In our recent Pixelz AI Unveiled webinar, our two in-house AI experts, Janus Klok Matthesen and Sébastien Eskenazi, answered the most frequently asked questions from our community about the AI models at Pixelz.
With nearly a decade of computer vision experience, Sébastien has led Pixelz's R&D team, assembling an AI automation powerhouse, while Janus has led Pixelz's research and development teams, which have developed some of the most advanced AI and software tools for photo retouching.
Sébastien and Janus went into more depth to the questions about AI in our recent webinar, but we have concluded a few important questions and answers from it down below.
If you want to learn more about the topic, we encourage you to check out the full webinar here.
How Pixelz AI Works and Can You Use Different AIs to Generate Product Images?
At Pixelz, we have a production system that we call S.A.W., where we split the process of editing an image into different steps. Some of these steps are done by human retouchers and others by our AI models.
Superior quality, mass production, personalization, and fast delivery times work against each other on conventional methods, but with Pixelz’s AI tools, these four attributes begin to work together and complement each other.

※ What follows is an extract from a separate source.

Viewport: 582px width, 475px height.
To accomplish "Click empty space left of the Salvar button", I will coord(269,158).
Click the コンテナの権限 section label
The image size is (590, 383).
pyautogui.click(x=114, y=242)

While our customers may not be aware of what the AI tools are doing on the back end, the benefits are visible in:
- High-quality success rate
- On-time and fast delivery
- Real-time and transparent image status
On top of Pixelz’s built-in AI tools, many organizations are considering how generative AI image generators like Midjourney or DALL-E by OpenAI could help create product images.
As of now, there aren’t any great AI image generator solutions that wouldn’t change how the product looks. Currently, though, there is a lot of exploration around how generative AI solutions can change the background in product images and assist the creative process. At Pixelz, we don't use generative AI tools to create product images themselves but are looking forward to how else generative AI can be used in studio workflows.
How Does the Cost of AI Compare to Traditional Post-production?
The cost of AI depends because the financials are different compared to traditional post-production. This is how they differentiate from each other:
- Traditional post-production: It has a low entry and setup cost, as you can hire people, and they get to work. In the long term, you can’t make as many savings with it as with AI.
- AI models: If you want to build an AI model from the ground up, you're going to need to invest tens of thousands, if not even hundreds of thousands of dollars, to just build the model. In the long run, AI is much cheaper to run, but the upfront costs are much higher.
However, since there are existing AI tools on the market, photo studios don’t have to train an AI model from the ground up. For this reason, compared to traditional methods, implementing AI can be a significantly cheaper long-term option.
For instance, with jewelry products, it can take you an entire day just to shoot one watch, but with combining CGI and AI, your team could get the product photos produced much more efficiently. If you want to look for a direct example, one popular brand that does this with their product photos is Van Cleef & Arpels.
Creating these AIs and automation is what has enabled us at Pixelz to create the product we call Flow, where we continuously get images for retouching from our customers. We can then deliver them back with as little as one hour of turnaround time.
For many of our customers, a fast delivery time is a must, and using AI models enables this fast and cost-efficient service. If we use traditional retouching techniques without knowing the volume of images and suddenly get thousands of images, we simply can't deliver them back within an hour.
With AI, it's a matter of how many computers we turn on and start running. AI enables scaling that wouldn't be possible otherwise.